Teenage Anorexia, Selfies, and Narcissism




The rise of eating disorders such as anorexia among teenagers is a sign of "narcissism" in society, broadcaster Baroness Joan Bakewell has said.
In an interview with The Sunday Times, Baroness Bakewell, who is chairing the Wellcome book prize panel, said she was "alarmed" by the illness.

"No one has anorexia in societies where there is not enough food," she said.
It was "a sign of the overindulgence of our society, over-introspection, narcissism really," she added. - bbc

Well, are you surprised.

Just look at the nonsense the west keeps promoting in their fashions, celeb-worship, lax sexual attitudes, movies, music, pop culture.....

Freedom for such a breed (of narcissists) is not wanting to aspire to more than the worse you can legally do.  In other cultures, the effort to curtail our worse impulses in search for our greater potentials is viewed as freedom - freedom to be more than our first impulses and the appetites of the day dictate.


It is the epitome of a cultureless 'culture' which reduces the mind and spirit to mere commodity and hedonistic self-worship.  Religion, respect for elders, consideration of difference, appreciation of other cultures and identities, all cast aside for mutual validation amongst the young via being contantly 'connected' via children and teen sit-coms, movies, Facebook, pop culture.......

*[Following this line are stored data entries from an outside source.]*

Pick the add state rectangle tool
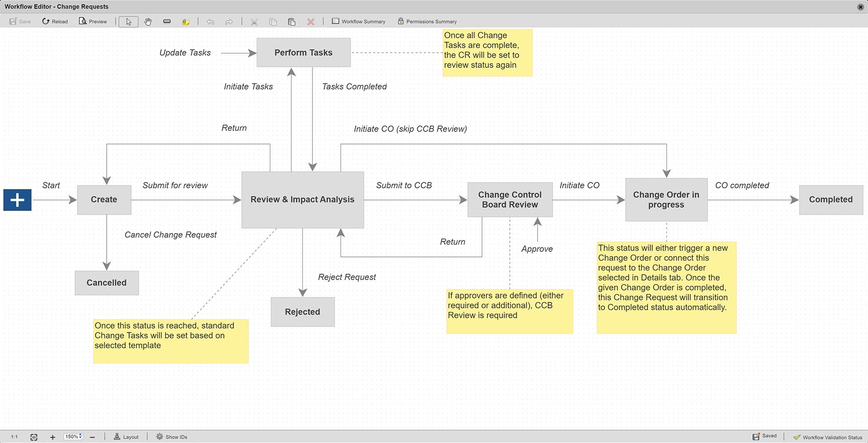Screen dimensions: 868x443 (167, 22)
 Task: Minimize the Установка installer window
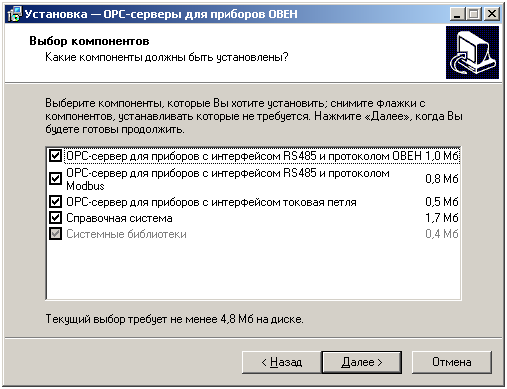pyautogui.click(x=457, y=14)
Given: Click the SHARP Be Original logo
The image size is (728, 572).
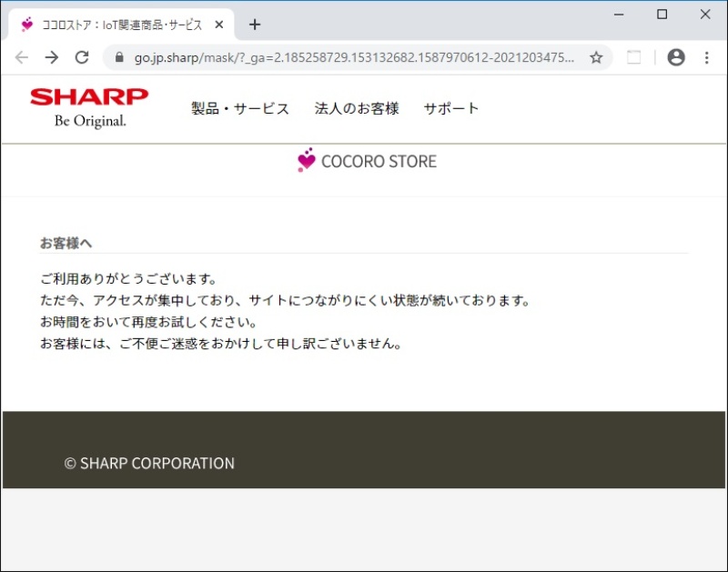Looking at the screenshot, I should click(89, 107).
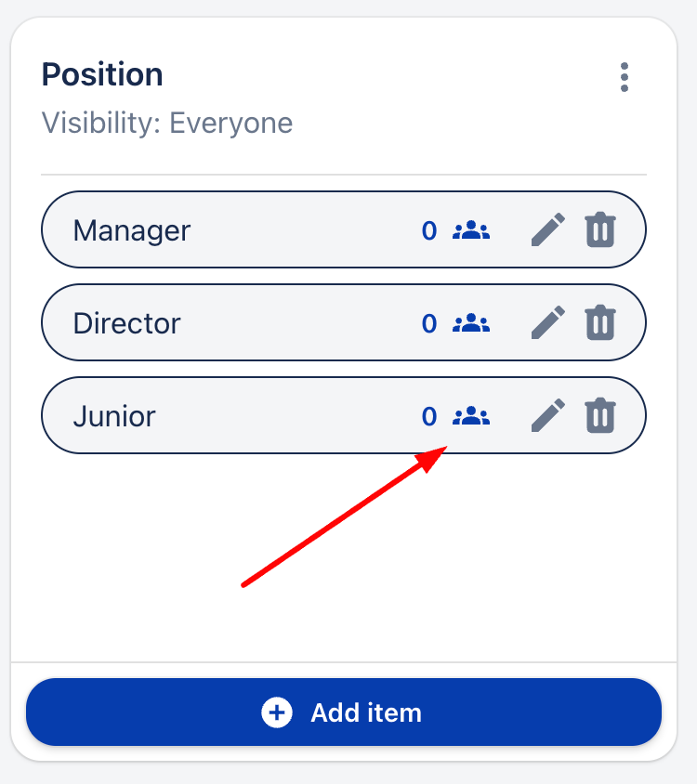697x784 pixels.
Task: Click the pencil icon for Director
Action: point(548,322)
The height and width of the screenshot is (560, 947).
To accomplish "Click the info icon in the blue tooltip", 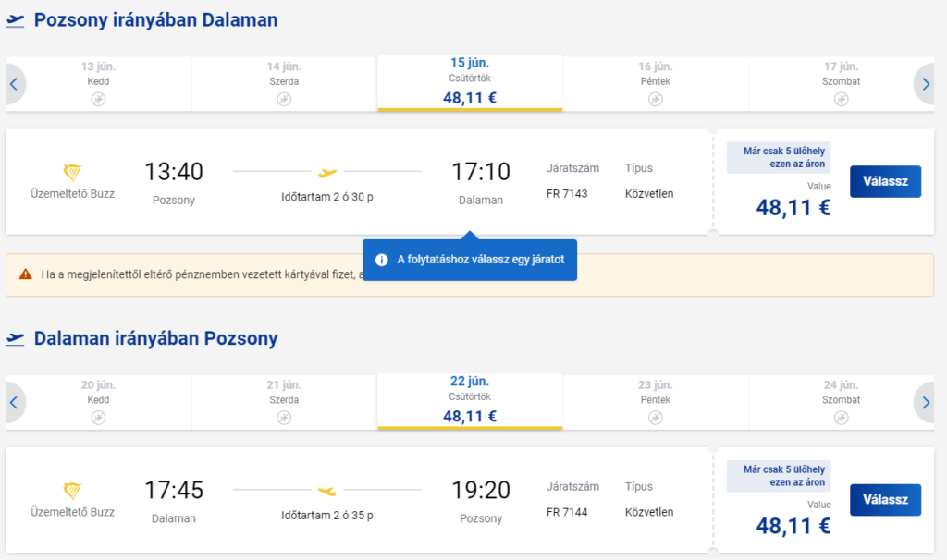I will point(382,260).
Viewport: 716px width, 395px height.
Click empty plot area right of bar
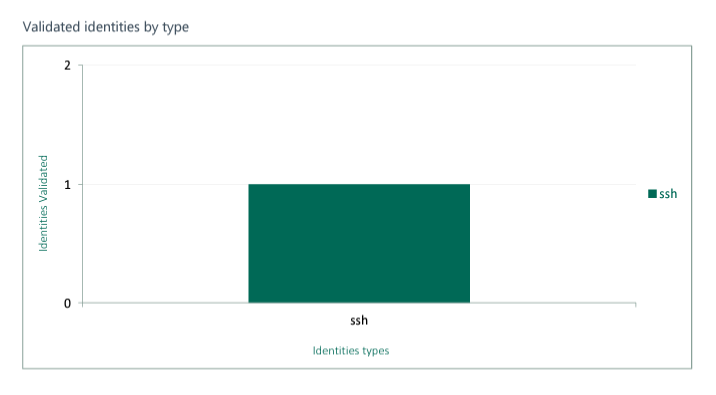click(x=553, y=243)
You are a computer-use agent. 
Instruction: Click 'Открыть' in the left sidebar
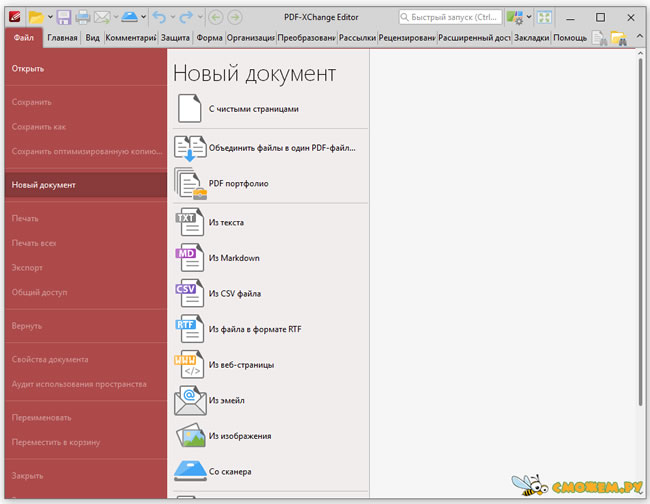tap(28, 69)

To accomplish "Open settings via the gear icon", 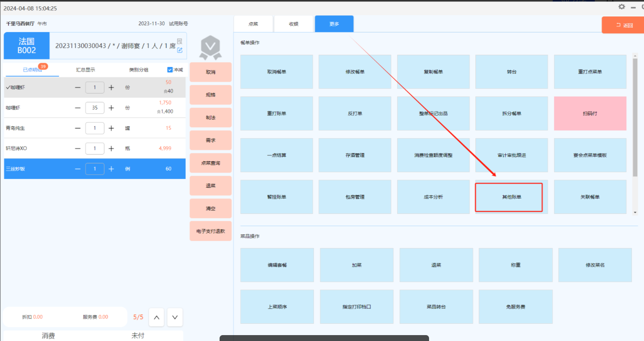I will pos(621,7).
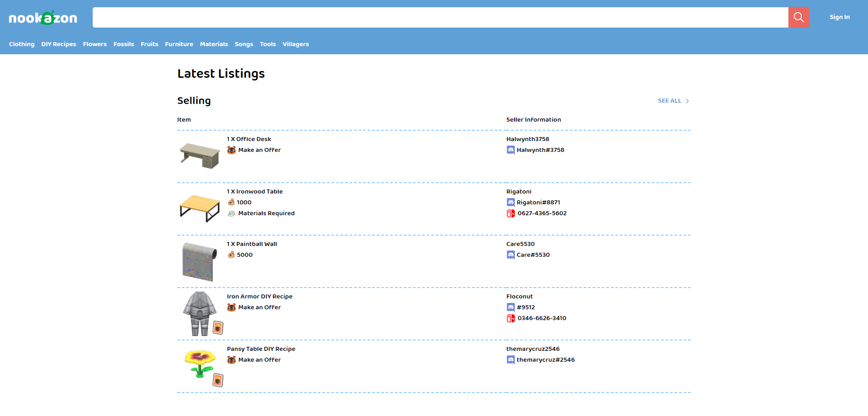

Freedom for such a breed is not wanting to aspire to more than the worse you can legally do.  In other cultures, the effort to curtail our worse impulses in search for our greater potentials is viewed as freedom - freedom to be more than our first impulses and the appetites of the day dictate.

I'll stick to traditional religions that incite critical introspection. And I'm sure many of the ancestors of the present west would agree with me too.

As for parents in both the western and non-western world.......don't wean your kids off their pacifiers only to replace it with a mobile device, as these 'mobile devices' are generally an intravenous drip that keeps them sedated and oblivious to the art of critical introspection.